Но что, если бы им пришлось это сделать? Что, если бы земля сместилась в пространстве, всего на каких-нибудь пару дюймов, но этого оказалось бы достаточно, чтобы полностью перекроить весь их мир, всю страну, весь город, их самих? Что, если бы Манхэттен лежал затонувшим островом под реками и каналами, и люди передвигались бы по нему на деревянных баркасах, и ты таскал бы сети с устрицами из мутной воды под собственным, стоящим на сваях домом? Или что, если бы они жили в сверкающем, полностью заиндевевшем мегаполисе без единого дерева, в домах, сделанных из кубов льда, и ездили на белых медведях, и держали морских котиков в качестве домашних животных, прижимаясь по ночам к их колышущимся бокам, чтобы согреться? Узнали бы они тогда друг друга, проплыв мимо на лодках, торопясь домой, к очагу, сквозь скрипучие сугробы?
Или что, если бы Нью-Йорк остался совсем таким же, но никто из его знакомых не умирал, никто не умер и сегодняшняя вечеринка была бы просто очередным дружеским сборищем, где не нужно никаких мудрых фраз, никаких последних слов, потому что впереди еще сотни таких ужинов, тысячи вечеров, десятки лет, за которые они успеют понять, что же они все-таки хотели сказать друг другу? Были бы они и тогда вместе, в этом мире, где нет нужды держаться вместе из страха, где все их знания о пневмонии, раке, грибковых заболеваниях, слепоте непонятны, нелепы и никому не нужны?
И что, если этот планетарный сдвиг разметал бы их, запад и юг, а затем вернул к жизни где-нибудь совсем в другом месте, на Гавай’ях, и эти Гавай’и, эти совсем другие Гавай’и не нуждались бы в Липо-вао-нахеле, в этом месте, куда так давно увез его отец, потому что все, что он пытался воплотить в жизнь, оказалось бы реальностью? Что, если эти Гавай’и, эти острова, так и остались бы королевством, и не были бы частью Америки, и его отец был королем, а он, Дэвид, наследным принцем? Познакомились бы они и тогда?
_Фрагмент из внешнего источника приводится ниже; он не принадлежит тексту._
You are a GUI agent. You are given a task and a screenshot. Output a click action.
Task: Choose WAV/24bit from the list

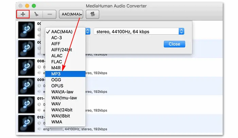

Влюбились бы друг в друга? Был бы Чарльз и тогда нужен Дэвиду? Там он оказался бы сильнее Чарльза, не нуждался больше в чужом великодушии, в чужой защите, в чужой образованности. Кем бы тогда был для него Чарльз? Смог бы Дэвид и тогда за что-то его полюбить? И что сталось бы с его отцом, кем бы он был? Стал бы он более уверенным и смелым человеком, не таким напуганным, не таким потерянным? Был бы и тогда ему нужен Эдвард? Или Эдвард стал бы тогда песчинкой в море, прислугой, безымянным чиновником, которого отец даже не заметил бы, столкнувшись с ним на пути в кабинет, куда он, взволнованный, прекрасный, шел подписывать документы и договоры, ступая босиком по блестящему полу, по деревянным половицам, которые каждое утро натирали маслом макадамии?
Этого он никогда не узнает. Потому что в том мире, где жили они с отцом, они были всего лишь теми, кем были: мужчинами, искавшими поддержки у других мужчин, надеясь, что те спасут их от ничтожности их собственной жизни. Отец сделал неудачный выбор. Дэвид – удачный. Но в итоге оба оказались в зависимом положении, оба разочаровались в прошлом и боялись настоящего.
Обернувшись, он увидел, что Чарльз укутывает шею Питера шарфом. Они молчали, и Дэвиду показалось, как это часто бывало, когда он за ними наблюдал, а сегодня вечером – в особенности, что он вторгся в чужое пространство, что не ему быть свидетелем их близости. Отходить он не стал, да и не нужно было – они оба о нем позабыли. Сначала Питер решил, что переночует здесь, у Чарльза, но вчера передумал. Они позвонили его медбрату, и тот вместе с помощником Питера уже ехал сюда, чтобы отвезти его домой.
Настала пора прощаться.
– Я на минутку, – сказал им Чарльз, с трудом выговаривая слова, и вышел из комнаты, было слышно, что он побежал наверх.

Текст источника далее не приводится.